Miami’s Art Museum talk focuses on films by women artists

Experimental film artist Mary Ellen Bute uses bright colors and electronically generated images in her work.

Photo provided by the Miami University Art Museum and Flicker Alley Films

Experimental film artist Mary Ellen Bute uses bright colors and electronically generated images in her work.

By Bubba Harris

Annie Dell’Aria, assistant professor of art history, curated a screening of experimental film and video art by women artists this past Wednesday, as part of the Miami Art Museum’s “Confronting Greatness: A Celebration of Women Artists” exhibition.

The purpose of the virtual presentation “Shifting the Frame: A Screening of Moving Images by Women,” was to explore how moving images within film became an important vehicle for feminist voices. It also showcases the importance of women artists in avant-garde film and video art.

“The films I’m going to show you tonight are going to be a bit different than the films that you normally watch,” Dell’Aria said in opening her presentation. “They’re experimental, they play with narratives, and they’re going to challenge your expectations as a spectator.” 

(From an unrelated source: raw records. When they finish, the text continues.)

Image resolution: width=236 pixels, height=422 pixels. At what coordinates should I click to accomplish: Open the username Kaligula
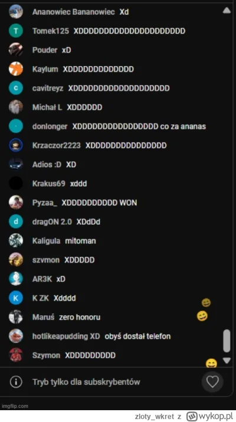pos(46,241)
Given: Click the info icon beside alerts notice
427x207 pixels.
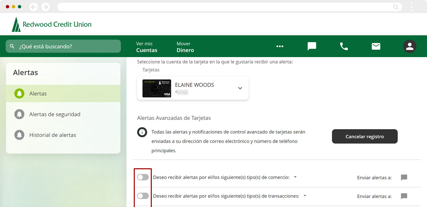Looking at the screenshot, I should pos(142,132).
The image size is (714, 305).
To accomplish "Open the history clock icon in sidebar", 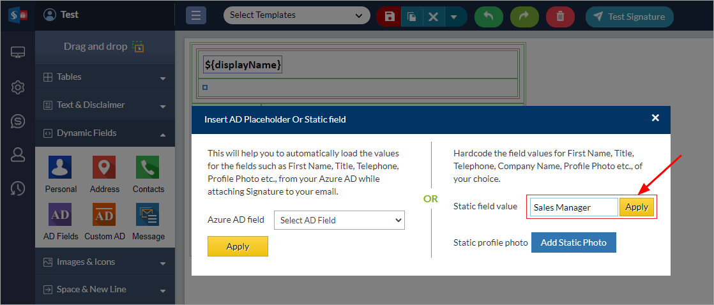I will (x=18, y=188).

The films themselves came from three American female artists from the mid-20th century. A lot of these artists specialized in the medium of film rather than video itself. One of the women who had her film showcased was Maya Deren (1917-1961), who, according to Dell’Aria, was the godmother of American avant-garde film. Deren was an assistant to choreographer Katherine Dunham and self-promoted her films through lectures, tours and writings. The notable thing about Deren’s films is that she always tried to keep them low cost.

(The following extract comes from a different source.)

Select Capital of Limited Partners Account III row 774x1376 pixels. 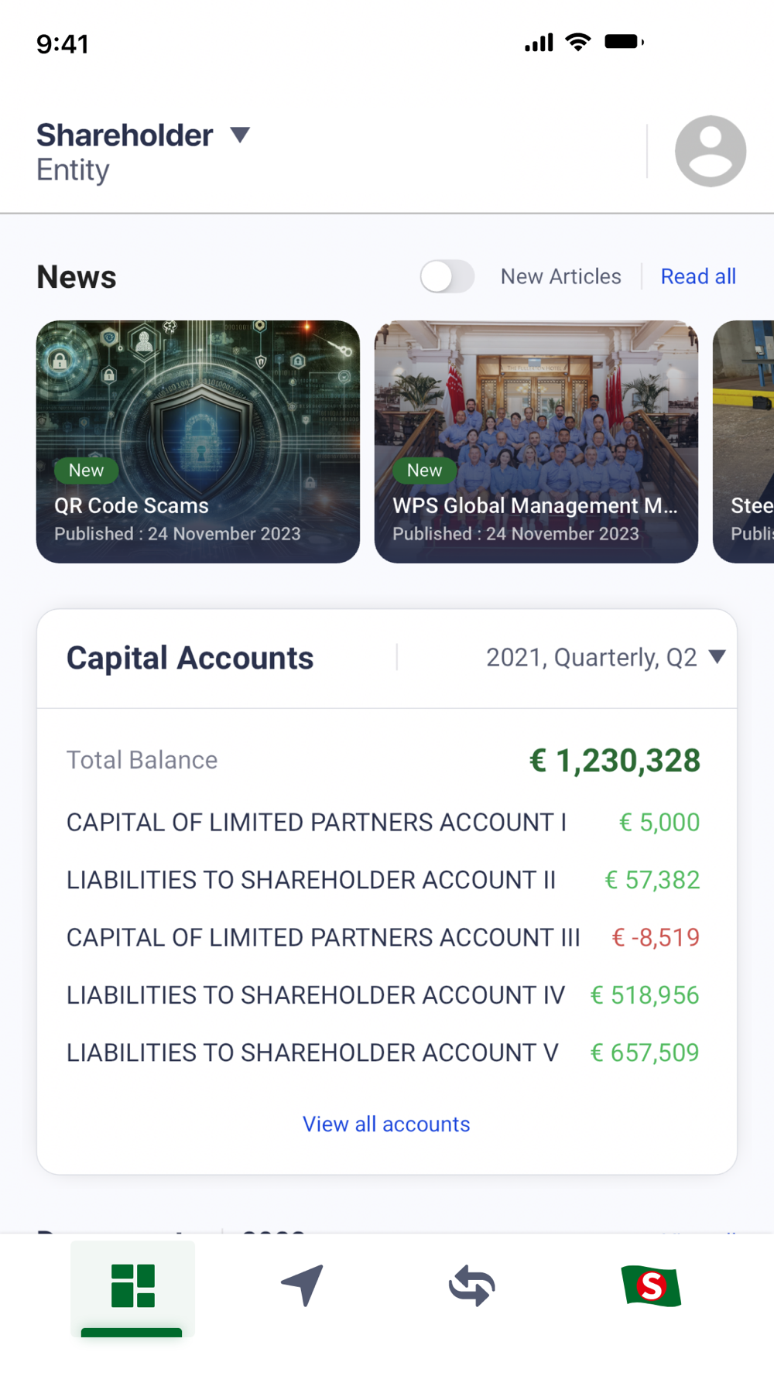coord(382,937)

Maya Deren appears to bend reality with shadow and editing in the silent film “Meshes of the Afternoon.” Photo provided by the Miami University Art Museum and Flicker Alley Films

The film presented by Dell’Aria was Deren’s 1943 “Meshes of the Afternoon.” The silent film features the artist and her husband almost bending reality as they interact with one another and their surroundings. Different objects such as a flower, a knife, bread and a key seem to appear out of thin air.

The second artist presented was Mary Ellen Bute (1906-1983), known for her works in experimental animation. Bute was trained as a painter and a lighting designer, skills she used often in her work. In her films “Tarantella,” (1940), and “Abstronic,” (1952), her training experience shines through her work with the use of bright colors and heavy lighting contrasts. 

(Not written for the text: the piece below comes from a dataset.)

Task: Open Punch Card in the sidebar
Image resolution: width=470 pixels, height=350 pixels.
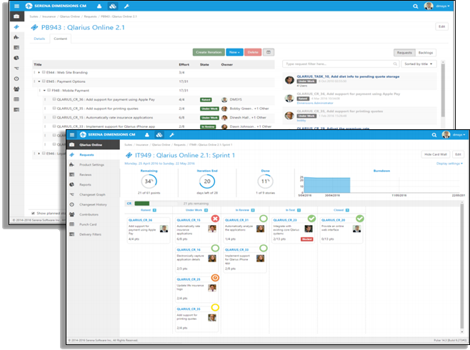Action: pos(88,223)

“Both of these films are examples of what we would call visual music where artists are trying to visualize music through experimental forms and animation, “ Dell’Aria explained. 

The last artist showcased, Carolee Schneemann, (1939-2019), is also featured in the Miami Art Museum’s “Confronting Greatness” exhibition. She has a wall dedicated to her landmark Interior Scroll (1975 & 1977) performance, where she appears in different nude poses, paints her body, and removes a folded up scroll from her body to recite her encounter with another filmmaker who told her that her films were too personal and interior. 

Carolee Schneemann uses film to explore body and gender in provocative ways, according to the virtual lecture by Annie Dell’Aria. Photo provided by Miami University Art Museum and Flicker Alley Films

Schneemann was heavily known for her work exploring the human body and gender. One of the showcased films from Schneemann is “Meat Joy,” (1964), interactive performance that shows a barrage of shots displaying male and female performers in their underwear, writhing around and painting each other while covering themselves in meat. The second film is called ”Plumb Line,” (1968-1971) and displays a breaking up of a relationship that consists of very dense imagery and sounds. The final showcased film from Schneemann is “Kitch’s Last Meal,” (1976), which centers around her cat, Kitch, a big part of her other works.

“When you watch experimental films, they’re not necessarily telling us a story like a traditional short film would,” said Dell’Aria. “It’s still quite emotional and quite effective as a viewer, at least to me.”